NIA’s ITP Confirms: Resveratrol Does Not Extend Lifespan; Limited Benefit to Rapamycin

SENS (Strategies for Engineered Negligible Senescence) reserachers reviewed the results of the serendipitous late-life lifespan study of rapamycin (sirolimus/RapamuneĀ®), an inhibitor of the mammalian Target of Rapamycin (mTOR) pathway, through the NIA’s Interventions Testing Program (ITP), “a multi-institutional study investigating treatments with the potential to extend lifespan and delay disease and dysfunction in mice.” This study was hailed as a breakthrough, being the first robust demonstration of lifespan extension in mammals by a pharmacological agent, although as we reviewed, the absolute effect of rapamycin was limited, and in fact not entirely clear in males.

Rapamycin was administered in food to genetically heterogeneous mice from the age of 9 months and produced significant increases in life span, including maximum life span, at each of three test sites. … Rapamycin was found to lead to improved survival in both males and females when pooling across test sites, and to significant effects at each test site considered separately. … For males, rapamycin led to an increase of 10% in median age, averaged across the three sites, and an increase of 16% in the 90th percentile age [ie, by operational definition, maximum lifespan -MR]. For females, the corresponding values were 18% for median, and 13% for 90th percentile ages. … Rapamycin attenuated age-associated decline in spontaneous activity in males but not in females.
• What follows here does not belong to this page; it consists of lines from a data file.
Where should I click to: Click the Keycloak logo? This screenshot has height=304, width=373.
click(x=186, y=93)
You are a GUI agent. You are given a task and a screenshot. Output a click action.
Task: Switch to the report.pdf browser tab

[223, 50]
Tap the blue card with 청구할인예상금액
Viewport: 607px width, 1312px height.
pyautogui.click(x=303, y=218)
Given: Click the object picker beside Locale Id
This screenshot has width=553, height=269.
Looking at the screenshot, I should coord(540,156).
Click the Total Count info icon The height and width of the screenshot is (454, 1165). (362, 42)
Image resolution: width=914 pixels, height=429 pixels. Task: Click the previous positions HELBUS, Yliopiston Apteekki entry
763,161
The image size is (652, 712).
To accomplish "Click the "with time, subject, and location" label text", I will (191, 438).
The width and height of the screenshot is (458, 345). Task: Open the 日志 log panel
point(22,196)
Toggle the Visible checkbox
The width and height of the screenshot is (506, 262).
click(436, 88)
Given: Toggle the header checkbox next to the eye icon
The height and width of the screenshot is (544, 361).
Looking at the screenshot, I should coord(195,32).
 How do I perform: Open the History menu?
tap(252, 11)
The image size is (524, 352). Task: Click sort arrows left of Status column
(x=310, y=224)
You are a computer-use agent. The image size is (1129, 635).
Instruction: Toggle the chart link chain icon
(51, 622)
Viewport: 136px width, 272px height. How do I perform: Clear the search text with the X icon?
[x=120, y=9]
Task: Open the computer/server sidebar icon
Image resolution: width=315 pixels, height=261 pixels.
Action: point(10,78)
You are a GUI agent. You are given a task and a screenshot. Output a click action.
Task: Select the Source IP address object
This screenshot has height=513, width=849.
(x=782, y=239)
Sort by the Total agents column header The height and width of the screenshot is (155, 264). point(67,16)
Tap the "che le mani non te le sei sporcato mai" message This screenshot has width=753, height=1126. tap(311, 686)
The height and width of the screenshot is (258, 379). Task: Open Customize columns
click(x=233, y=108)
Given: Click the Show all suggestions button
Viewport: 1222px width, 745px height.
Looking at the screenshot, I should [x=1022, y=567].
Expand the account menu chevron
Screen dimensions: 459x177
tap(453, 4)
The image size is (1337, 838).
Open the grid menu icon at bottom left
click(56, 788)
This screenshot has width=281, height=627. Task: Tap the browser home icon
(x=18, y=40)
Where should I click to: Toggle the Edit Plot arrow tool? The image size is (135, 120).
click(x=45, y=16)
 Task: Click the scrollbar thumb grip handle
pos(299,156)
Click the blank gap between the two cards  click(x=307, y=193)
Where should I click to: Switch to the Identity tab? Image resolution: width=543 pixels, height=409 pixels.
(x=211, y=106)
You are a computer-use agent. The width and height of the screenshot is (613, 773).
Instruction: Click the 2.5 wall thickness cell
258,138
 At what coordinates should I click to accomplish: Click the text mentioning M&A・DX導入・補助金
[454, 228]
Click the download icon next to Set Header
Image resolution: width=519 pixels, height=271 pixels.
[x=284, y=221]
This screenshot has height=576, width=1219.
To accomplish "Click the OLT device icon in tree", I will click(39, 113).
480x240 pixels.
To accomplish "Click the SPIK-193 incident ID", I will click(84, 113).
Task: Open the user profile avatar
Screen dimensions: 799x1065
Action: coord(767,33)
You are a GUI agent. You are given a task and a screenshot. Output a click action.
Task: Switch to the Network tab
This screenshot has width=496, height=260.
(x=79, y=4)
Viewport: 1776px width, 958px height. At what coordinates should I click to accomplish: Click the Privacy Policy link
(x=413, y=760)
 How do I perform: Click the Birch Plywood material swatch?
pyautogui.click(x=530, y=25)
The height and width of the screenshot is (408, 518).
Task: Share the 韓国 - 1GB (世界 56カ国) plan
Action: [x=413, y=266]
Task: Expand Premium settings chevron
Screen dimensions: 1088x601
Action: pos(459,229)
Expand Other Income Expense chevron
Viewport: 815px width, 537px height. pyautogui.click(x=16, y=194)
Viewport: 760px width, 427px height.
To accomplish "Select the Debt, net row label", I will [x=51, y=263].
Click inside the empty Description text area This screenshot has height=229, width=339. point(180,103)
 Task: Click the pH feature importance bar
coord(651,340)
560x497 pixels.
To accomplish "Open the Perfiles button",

Causes of death were similar in control and rapamycin-treated mice.

SENS researchers reviewed a long list of putative CR (Calorie restriction) mimetics that have failed in lifespan studies. Amongst these was the phytoalexin polyphenol resveratrol, famously found in trace amounts in wine and widely anticipated to be one of the first effective life-extending, youth-preserving compound, but found ineffective in testing in nonobese, longevous mice

These studies may reveal, even the most optimistic reading of these results and an assumption of perfect human translatability is still overshadowed by how limited the results are. Interventions such as rapamycin, which only retard the rate at which aging damage accumulates (or, perhaps, allows the organism to carry on functioning for a longer period of time under its accumulating burden), can only temporarily delay the onset of age-related ill-health, not arrest or reverse it — and in the case of rapamycin, the first pharmacological agent to extend the lives of otherwise-healthy mammals, its ability to do even this has been found to be limited. Rejuvenation biotechnology offers an alternative approach, and the promise of a life of greatly-extended youthful functionality.